The three share-related terms commonly encountered by investors are authorized shares, outstanding shares, and the float.
Authorized shares are the whole kit and caboodle -- the maximum number of shares of stock that a company may legally create under its Articles of Incorporation. Authorized shares can only be changed by shareholder approval. (And you thought your shareholder voice didn't count!) There are generally more authorized shares than any other type. By keeping the number of authorized shares higher than those actually issued, management can always sell more shares if they need to raise additional funds or make an acquisition. Those extra authorized but unissued shares also come in handy when employees exercise their stock options.
Outstanding shares are the number of shares of stock that have been issued. It includes restricted shares (insider holdings that can't be sold without SEC notification or are under some other kind of sales restriction) and shares held by the public (see float below). Outstanding shares are used in the calculation of things like market capitalization (price times shares outstanding), book value (usually expressed as a dollar amount per share), and the ever-popular EPS (earnings per share). This is the number that really matters.
The float is the number of shares floating around in public hands that are available for trading (or holding long term if you're a Fool). The formula for finding the float is: outstanding shares - restricted shares = float.
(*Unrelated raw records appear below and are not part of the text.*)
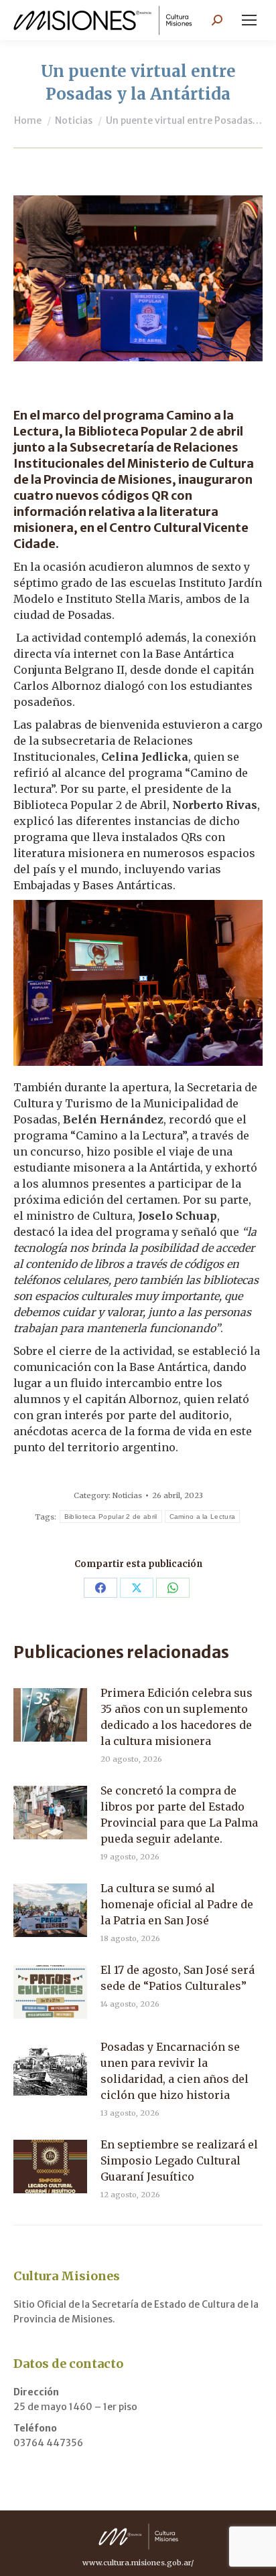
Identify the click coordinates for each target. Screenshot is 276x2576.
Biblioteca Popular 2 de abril (110, 1516)
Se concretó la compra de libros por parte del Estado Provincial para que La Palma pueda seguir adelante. (179, 1814)
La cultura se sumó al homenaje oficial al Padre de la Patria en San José (176, 1904)
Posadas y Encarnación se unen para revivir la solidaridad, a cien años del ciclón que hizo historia (174, 2071)
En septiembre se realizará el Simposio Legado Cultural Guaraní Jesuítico (179, 2160)
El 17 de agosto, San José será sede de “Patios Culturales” (177, 1978)
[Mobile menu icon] (249, 20)
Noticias (127, 1495)
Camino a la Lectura (202, 1516)
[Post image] (50, 1715)
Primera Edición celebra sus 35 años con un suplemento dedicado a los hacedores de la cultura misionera (176, 1717)
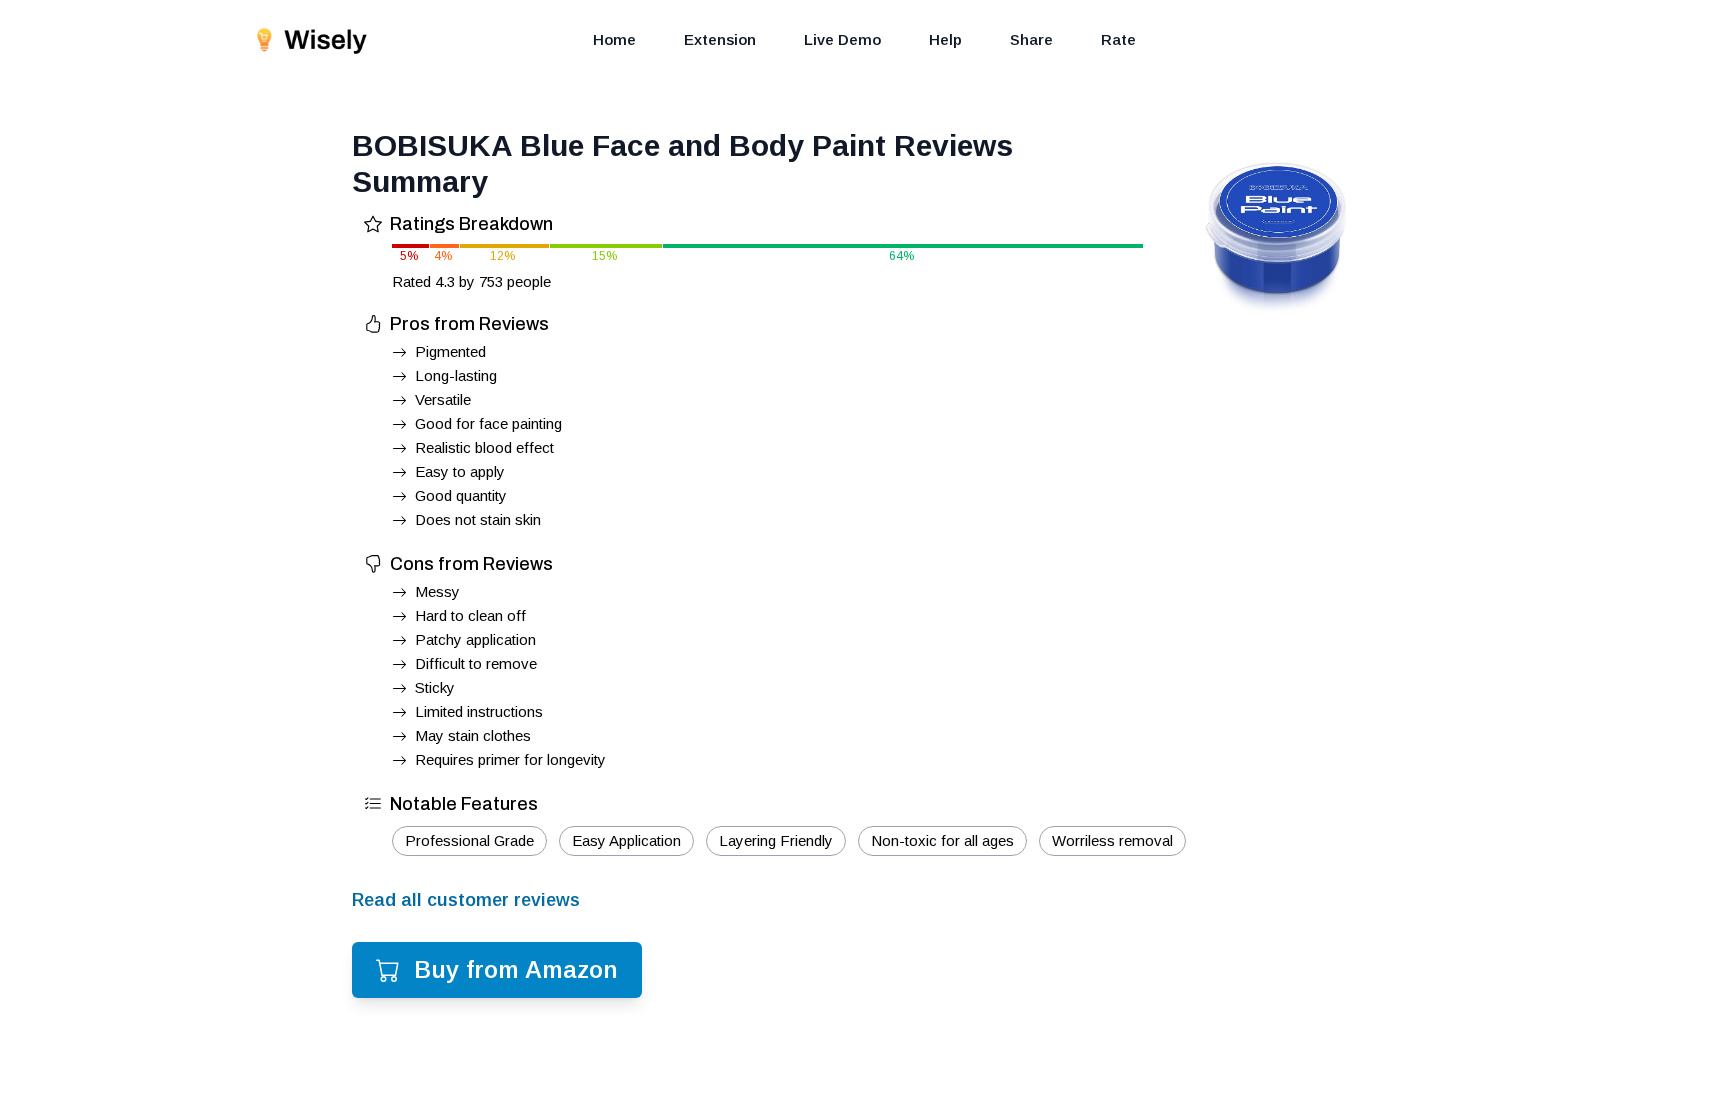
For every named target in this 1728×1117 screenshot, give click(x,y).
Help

But if you're mathematically challenged, a superior way to locate a company's float is by heading over to our quote area, typing in a ticker symbol, and clicking on Snapshot.
For example, look at the Snapshot for Foolish Four veteran Caterpillar. On the left side in the second grouping down, we see that Caterpillar has 351 million shares outstanding and the float is 305 million shares. Ta da! Easier than drinking an ice cream float (and a lot less fattening). This handy formula also gives you the number of shares held by insiders. Just subtract the float from shares outstanding. For Caterpillar, about 45 million shares are held by insiders. A relatively large float like this is typical of Foolish Four mega-companies. Smaller and younger companies may have a much higher percentage of insider holdings.
Many companies these days are engaging in share buybacks, which is often an indication that management sees the company as being undervalued. Share buybacks are beneficial to investors because their proportional ownership in the company is increased. Repurchased shares are subtracted from the number of shares outstanding, so each remaining share outstanding represents a slightly higher percentage of the company.
How do we account for shares that the company buys back?
When a company buys back shares, it's purchasing shares already outstanding. The corporation itself -- not the insiders -- buys the shares. This creates more value for shareholders, as the earnings per share are spread out over a smaller number. (The acquired shares are available for issuing a second time at a later date, at which point the shares outstanding and float will increase.)
To add one final element to the complete understanding of this whole share stuff, we must not forget warrants and stock options that control shares authorized but not yet issued. When warrants and stock options are exercised, the company must issue more shares to accommodate them. When a company issues additional shares, both the float and the outstanding shares increase, resulting in "dilution." Dilution results because the earnings per share are spread over a larger number of shares, thereby decreasing the value of all shares previously held.
When you see the term "fully diluted" earnings per share, the accountants have factored in not just the float and the restricted shares, but also the future shares that must be issued should the warrants and options be exercised. The reason we always look at earnings per share on a fully diluted basis is because sometimes there is a huge number of shares controlled by warrants and options. If that's the case, issuing those shares will cause dramatic dilution. All financial statements announce the earnings per share on a fully diluted basis as a matter of routine. That's the number to look for.
Mastering the language of investing is an ongoing process that takes years to accomplish. If you apply yourself, however, it will ultimately become as easy as do-re-mi.